At the end of the war, Col Wright is credited with writing First Canadian Army Final Intelligence Report summarizing all Canadian Army intelligence efforts throughout the war. The following quotation is taken from the report.The primary duty of Intelligence is to give the Commander whatever information he requires about the enemy and to bring any significant changes to his notice immediately.” He further noted that “Intelligence in any formation is based on confidence,” and that there must be “direct access to the Commander and his principal staff officer.” This in turn means “the Intelligence Officer, who is as subject to error as anyone else, must always be prompt and clear in admitting his mistakes.Col Wright was also involved in the foundation of the Canadian Military Intelligence Association (CMIA), becoming its First President. In February 1964, Col Wright replaced General Harry D.G. Crerar as the Honorary Colonel Commandant (appointed 3 February 1949), of the CMIA. Col Wright contributed much to the development of Army Intelligence in Canada in both peace and war.

== Political Candidate ==
On May 12, 1948, Wright was nominated as the Ontario Liberal candidate for the electoral district of St. David, a downtown Toronto district covering Rosedale and the area between Sherbourne Street and the Don Valley south of Bloor Street. Toronto was a conservative electoral bastion for much of the first half of the 20th century especially provincially. (The city had only one Liberal MP at the time. It last elected a Liberal MPP in 1937 and did not elect the next one until 1959.) Wright was the third wheel in a high profile re-match between two prominent foes: Progressive Conservative cabinet minister Roland Michener, a future Governor General, and the predecessor CCF MPP William Dennison, a future Toronto mayor. Like all but one of his fellow Liberal candidates in Toronto in the 1948 provincial election, Wright came in a distant third with 18.9% of the votes.

Soon after his defeat, he was elected to serve as president of the Canadian Club of Toronto for the 1949-50 term.

1948 Ontario general election: St David
| Party | Candidate | Votes | % | ±% |
|  | Co-operative Commonwealth | William Dennison | 8,539 | 41.3 | +14.6 |
|  | Progressive Conservative | Roland Michener | 7,863 | 38.0 | -5.3 |
|  | Liberal | Peter Wright | 3,900 | 18.9 | -5.1 |
|  | Independent Labour | Roy Boskett | 253 | 1.2 | - |
|  | Socialist Labor | H. Debragh | 69 | 0.3 | - |
|  | Independent | P.W. Graham | 42 | 0.2 | - |
| Total valid votes |  |  | 20,666 | 100.00 | - |

== Legal Career ==
Following the war, he resumed legal practice in Toronto, becoming a named partner of the predecessor firm of McMillan LLP in 1946, causing its named to be changed to McMillan, Binch, Wilkinson, Stuart, Berry & Wright. His name remained on the firm's stationary until around 1952. (Long after their respective departures from the respective firms and passings, McMillan would in 2011 swallow up Lang Michener LLP, the namesake firm found by his Conservative electoral rival in 1926.) He then found the firm Wright and McTaggart with Donald Harrison McTaggart. The firm was a prominent litigation shop regularly retained by large corporations and government departments through the 1950s and 1960s. It was the work place and early training ground for many renowned lawyers, jurists and politicians for many years.

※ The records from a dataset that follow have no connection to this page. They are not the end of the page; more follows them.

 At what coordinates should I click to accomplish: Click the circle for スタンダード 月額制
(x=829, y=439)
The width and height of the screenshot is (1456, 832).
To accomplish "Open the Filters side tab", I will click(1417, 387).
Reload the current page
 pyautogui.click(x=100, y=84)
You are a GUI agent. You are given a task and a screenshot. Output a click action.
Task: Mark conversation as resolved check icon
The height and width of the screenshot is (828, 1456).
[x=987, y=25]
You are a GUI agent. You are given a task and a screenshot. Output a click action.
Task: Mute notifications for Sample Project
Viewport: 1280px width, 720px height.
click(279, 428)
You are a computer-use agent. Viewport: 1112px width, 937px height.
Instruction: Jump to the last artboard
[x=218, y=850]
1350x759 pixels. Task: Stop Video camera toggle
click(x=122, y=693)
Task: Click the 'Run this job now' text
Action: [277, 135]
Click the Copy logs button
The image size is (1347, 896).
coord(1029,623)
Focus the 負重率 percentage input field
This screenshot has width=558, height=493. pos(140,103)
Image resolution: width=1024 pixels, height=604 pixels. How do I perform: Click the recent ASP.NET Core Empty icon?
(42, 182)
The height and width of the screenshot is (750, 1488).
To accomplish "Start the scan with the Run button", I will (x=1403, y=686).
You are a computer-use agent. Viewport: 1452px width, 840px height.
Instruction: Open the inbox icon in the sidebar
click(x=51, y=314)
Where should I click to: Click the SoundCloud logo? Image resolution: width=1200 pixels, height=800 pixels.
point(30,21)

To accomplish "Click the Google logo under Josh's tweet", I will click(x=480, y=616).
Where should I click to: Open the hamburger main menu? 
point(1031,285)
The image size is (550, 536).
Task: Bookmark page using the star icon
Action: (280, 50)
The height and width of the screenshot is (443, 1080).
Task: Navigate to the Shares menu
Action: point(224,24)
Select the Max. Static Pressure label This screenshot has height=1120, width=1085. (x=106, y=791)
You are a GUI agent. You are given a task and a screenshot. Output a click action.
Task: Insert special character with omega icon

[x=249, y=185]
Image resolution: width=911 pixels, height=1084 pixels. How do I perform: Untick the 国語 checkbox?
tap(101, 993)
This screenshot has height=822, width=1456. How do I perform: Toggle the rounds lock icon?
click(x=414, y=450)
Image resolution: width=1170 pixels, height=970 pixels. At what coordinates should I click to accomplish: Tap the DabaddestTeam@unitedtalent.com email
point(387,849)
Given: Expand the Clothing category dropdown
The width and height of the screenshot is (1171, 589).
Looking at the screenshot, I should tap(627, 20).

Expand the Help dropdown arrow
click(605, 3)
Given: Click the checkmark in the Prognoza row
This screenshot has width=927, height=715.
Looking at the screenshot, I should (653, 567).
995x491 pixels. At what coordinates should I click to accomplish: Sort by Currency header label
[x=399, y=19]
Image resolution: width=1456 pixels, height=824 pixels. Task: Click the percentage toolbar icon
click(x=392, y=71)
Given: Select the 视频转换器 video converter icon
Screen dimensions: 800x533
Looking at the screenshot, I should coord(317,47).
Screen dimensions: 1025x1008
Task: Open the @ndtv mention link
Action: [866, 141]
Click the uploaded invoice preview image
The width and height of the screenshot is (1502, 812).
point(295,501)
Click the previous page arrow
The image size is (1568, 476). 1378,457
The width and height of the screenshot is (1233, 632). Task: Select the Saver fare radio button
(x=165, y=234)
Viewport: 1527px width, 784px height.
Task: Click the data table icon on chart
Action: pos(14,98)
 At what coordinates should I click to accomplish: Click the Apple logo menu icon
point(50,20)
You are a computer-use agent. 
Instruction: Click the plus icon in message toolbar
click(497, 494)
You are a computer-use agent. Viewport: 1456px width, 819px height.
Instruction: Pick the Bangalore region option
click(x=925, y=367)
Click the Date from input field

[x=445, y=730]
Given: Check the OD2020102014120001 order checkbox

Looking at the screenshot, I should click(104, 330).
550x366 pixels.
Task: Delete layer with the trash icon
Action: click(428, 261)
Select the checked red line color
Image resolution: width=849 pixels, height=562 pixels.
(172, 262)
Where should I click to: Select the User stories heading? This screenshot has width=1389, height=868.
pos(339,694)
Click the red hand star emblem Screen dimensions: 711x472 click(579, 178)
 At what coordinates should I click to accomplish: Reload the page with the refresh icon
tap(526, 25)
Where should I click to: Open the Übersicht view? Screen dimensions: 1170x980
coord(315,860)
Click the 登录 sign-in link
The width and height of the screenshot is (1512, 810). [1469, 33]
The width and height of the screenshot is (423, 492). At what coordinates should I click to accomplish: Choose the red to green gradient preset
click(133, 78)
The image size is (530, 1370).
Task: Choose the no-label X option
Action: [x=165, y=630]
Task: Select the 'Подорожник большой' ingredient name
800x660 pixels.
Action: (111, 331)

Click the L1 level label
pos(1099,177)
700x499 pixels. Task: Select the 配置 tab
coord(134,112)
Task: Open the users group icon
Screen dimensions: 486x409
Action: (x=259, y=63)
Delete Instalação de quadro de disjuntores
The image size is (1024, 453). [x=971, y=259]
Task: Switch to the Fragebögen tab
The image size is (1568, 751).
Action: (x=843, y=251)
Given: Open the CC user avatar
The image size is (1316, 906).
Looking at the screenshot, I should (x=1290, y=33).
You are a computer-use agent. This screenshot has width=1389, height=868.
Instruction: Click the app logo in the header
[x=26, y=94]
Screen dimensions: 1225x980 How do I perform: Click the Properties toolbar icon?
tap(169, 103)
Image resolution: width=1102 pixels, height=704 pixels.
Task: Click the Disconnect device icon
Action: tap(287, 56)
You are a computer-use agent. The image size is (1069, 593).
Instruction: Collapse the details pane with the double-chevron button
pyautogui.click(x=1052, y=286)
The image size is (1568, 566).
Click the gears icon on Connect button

He served for a period as a provincial editor for Ontario of the Canadian Bar Review, with case comments and book reviews attributed to his name from 1947 to 1959. His 1951 article What is a "Profession"? was often cited the legal development of professional regulation and discipline.

He also took on a number of corporate directorships during his two decades of active legal practice, including Barclays Bank (Canada), Scottish Union & National Insurance, and Norwich Union Insurance Societies.

He was one of the founders of WoodGreen Community Centre. .

In April 1969, Wright was appointed by Justice Minister John Turner to a fill a Toronto seat on the Supreme Court of Ontario (later known as High Court and now known as the Superior Court of Justice of Ontario). He served on the bench until his retirement in 1977.

Justice Peter Wright died on November 26, 1986.